• **WORK REQUIRED**: Set down word for word the part of the Sir John Lewis Jenkins biography below, between "Sir John Lewis" and "following brain trouble.", inclusive.

• **QUOTED PASSAGE**:
Sir John Lewis Jenkins (22 July, 1857 - 13 January, 1912) was a British administrator in the Imperial Civil Service.

==Biography==
He was born the son of James Jenkins of Llangadog, and educated at Wadham College, Oxford.

Jenkins joined the Imperial Civil Service in 1879. He served as Commissioner of Land Revenue and Reporter General of External Commerce in Bombay and later Commissioner of Commerce in Bombay between 1903 and 1906. He served as a Member of the Council of the Governor of Bombay between 1909–10 and held the office of Member of the Council of the Governor-General of India between 1910 and 1912. In 1911 he read the All-India address of welcome to George V at the Delhi Durbar. That same year he was made a Knight Commander of the Order of the Star of India. He died suddenly in 1912 at the age of 54 following brain trouble.

==Personal life==
He married Florence Mildred Trevor (1870-1956), daughter of Sir Arthur Trevor, on 18 November 1890 in Karachi, Bombay Presidency, British India. Their children were Arthur Lewis Jenkins (1892–1917), Elinor May Jenkins (1893–1920), Sir Evan Meredith Jenkins (1896–1985), Joyce Angharad Jenkins (1897–1983), David Llewelyn Jenkins (1899–1969), John Vaughan Jenkins (1903–1936) and Sir Owain Trevor Jenkins (1907–1996).

• **EXERCISE DATA**:
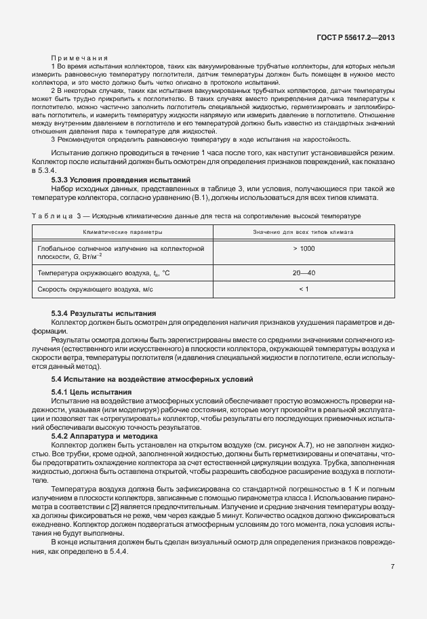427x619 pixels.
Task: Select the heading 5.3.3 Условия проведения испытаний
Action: [x=121, y=180]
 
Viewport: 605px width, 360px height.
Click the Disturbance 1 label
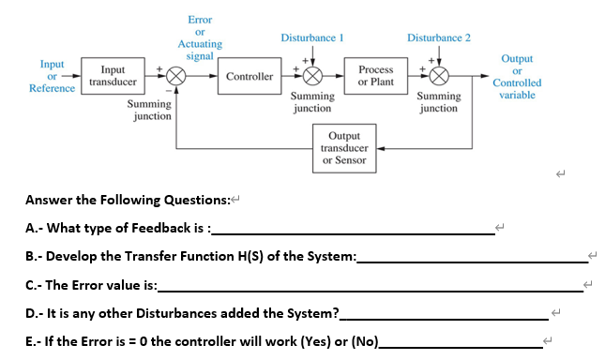[x=312, y=38]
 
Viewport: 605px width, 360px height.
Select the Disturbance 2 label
[x=439, y=38]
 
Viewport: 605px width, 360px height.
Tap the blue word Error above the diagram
[x=200, y=20]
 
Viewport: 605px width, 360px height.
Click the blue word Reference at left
[x=53, y=88]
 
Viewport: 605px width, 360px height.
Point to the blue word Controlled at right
[x=517, y=82]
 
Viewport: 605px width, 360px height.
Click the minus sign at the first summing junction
[x=168, y=91]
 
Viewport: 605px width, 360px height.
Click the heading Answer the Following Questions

• **SOLUTION FOR THIS PROBLEM**:
Sir John Lewis Jenkins (22 July, 1857 - 13 January, 1912) was a British administrator in the Imperial Civil Service.

==Biography==
He was born the son of James Jenkins of Llangadog, and educated at Wadham College, Oxford.

Jenkins joined the Imperial Civil Service in 1879. He served as Commissioner of Land Revenue and Reporter General of External Commerce in Bombay and later Commissioner of Commerce in Bombay between 1903 and 1906. He served as a Member of the Council of the Governor of Bombay between 1909–10 and held the office of Member of the Council of the Governor-General of India between 1910 and 1912. In 1911 he read the All-India address of welcome to George V at the Delhi Durbar. That same year he was made a Knight Commander of the Order of the Star of India. He died suddenly in 1912 at the age of 54 following brain trouble.